I tried to access the web GUI of my NAS (ElectricEel-24.10.2.1), but I got the message:
“Connecting to TrueNAS … Make sure the TrueNAS system is powered on and connected to the network.”
Some services running on the device were still working fine.
When I connected a monitor to the device, I got the following screen (see attached image).
Even after plugging in a keyboard, I wasn’t able to type anything.
After rebooting the device, everything started working again.
Any ideas on what could have caused this or what checks I should perform?
To be honest (aka. Transparent), you didn’t provide much data other than an error message. There is not enough context.
Do you have Dockers, VMs, your system configuration, RAM, storage, etc.
My guess, your system had a partial crash. Why? It is a complete guess, system stability, not enough RAM, improper configuration, and the list goes on.
The good part, rebooting recovered the machine.

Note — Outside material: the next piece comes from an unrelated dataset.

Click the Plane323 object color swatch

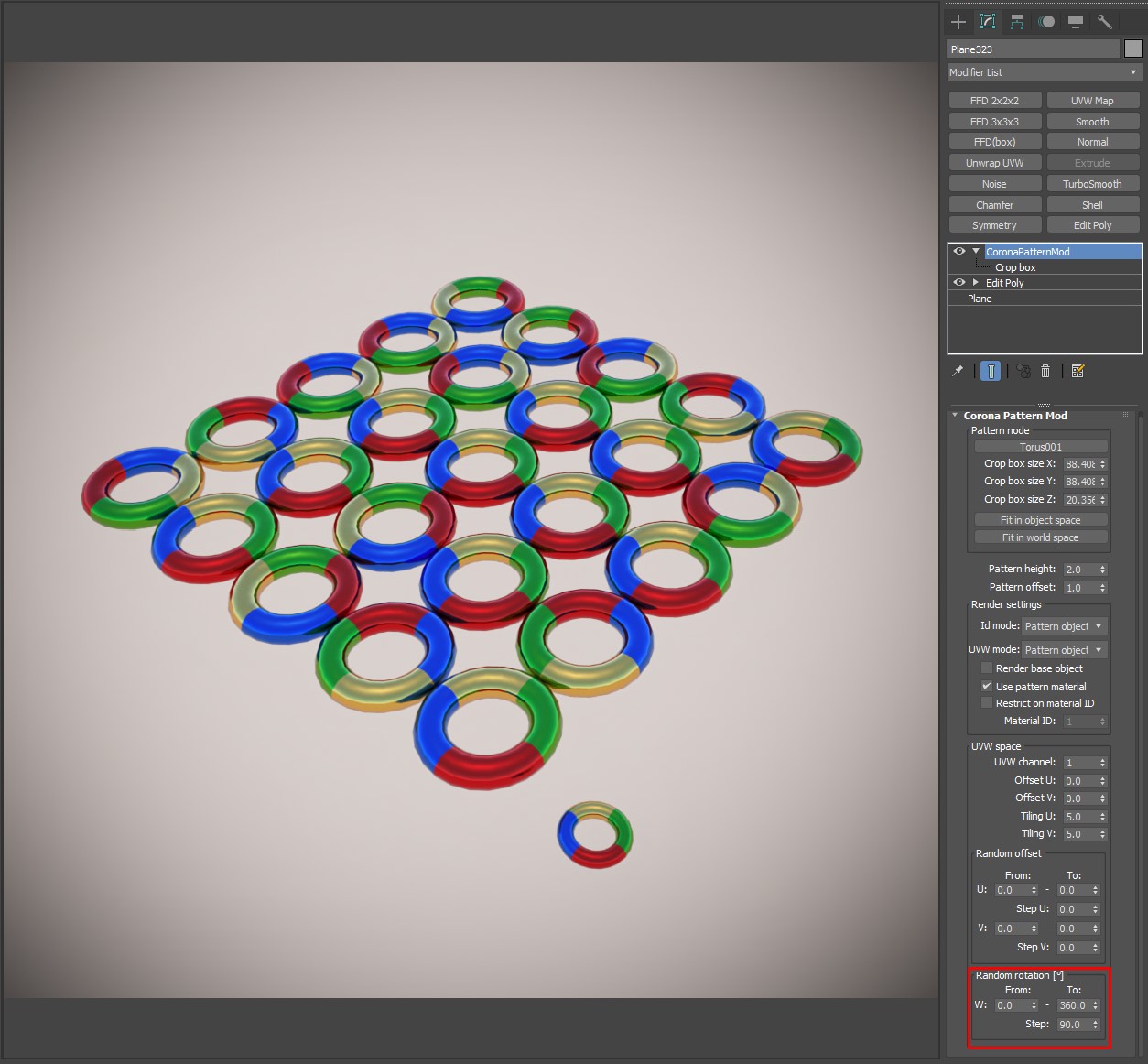coord(1132,49)
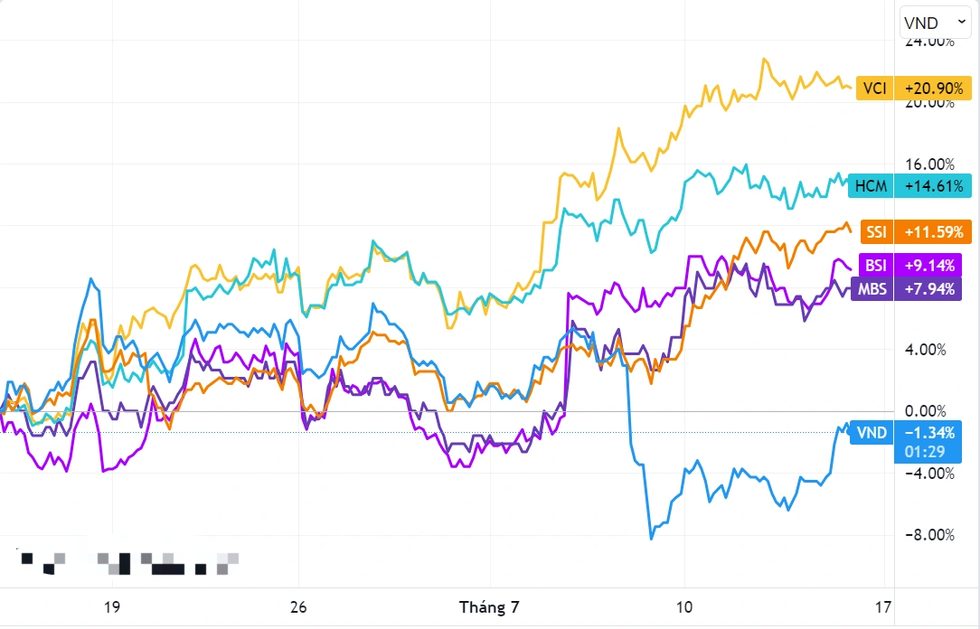980x629 pixels.
Task: Click the +20.90% VCI value tag
Action: pos(934,88)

My advice: monitor how long the system remains up and running. Write down what fails and how long the system was operational before it failed. Is anything going on at the time if the failure, like a SCRUB as an example. Have you run a recent RAM Test and CPU Stability test? Do you have good airflow? (bad fans).
Before upgrading to ElectricEel-24.10.2.1 (from 24.10.2), I had over 40 days of continuous uptime.
The setup hasn’t changed (however It Is a test machine):
*Same services running in Docker
*Regular disk scrubs (1 SSD + 1 NVMe in mirror, 1 SSD in USB enclosure used as boot)
*No disk errors reported
*16 GB RAM
RAM and CPU testing
I’m considering running a RAM test and a CPU stability test—any recommended tools or best practices for that?
Airflow
There might be an issue with airflow, but again, open to suggestions on what to monitor or how to rule that out properly. SSD temp is 30°C average. CPU is more or less 40° C
Logs & Diagnostics
Are there specific logs or tools I should look into to understand what caused the failure?
The strange part is that all services were still responsive before the incident, so I’m not sure what triggered it.
Any help or pointers would be appreciated!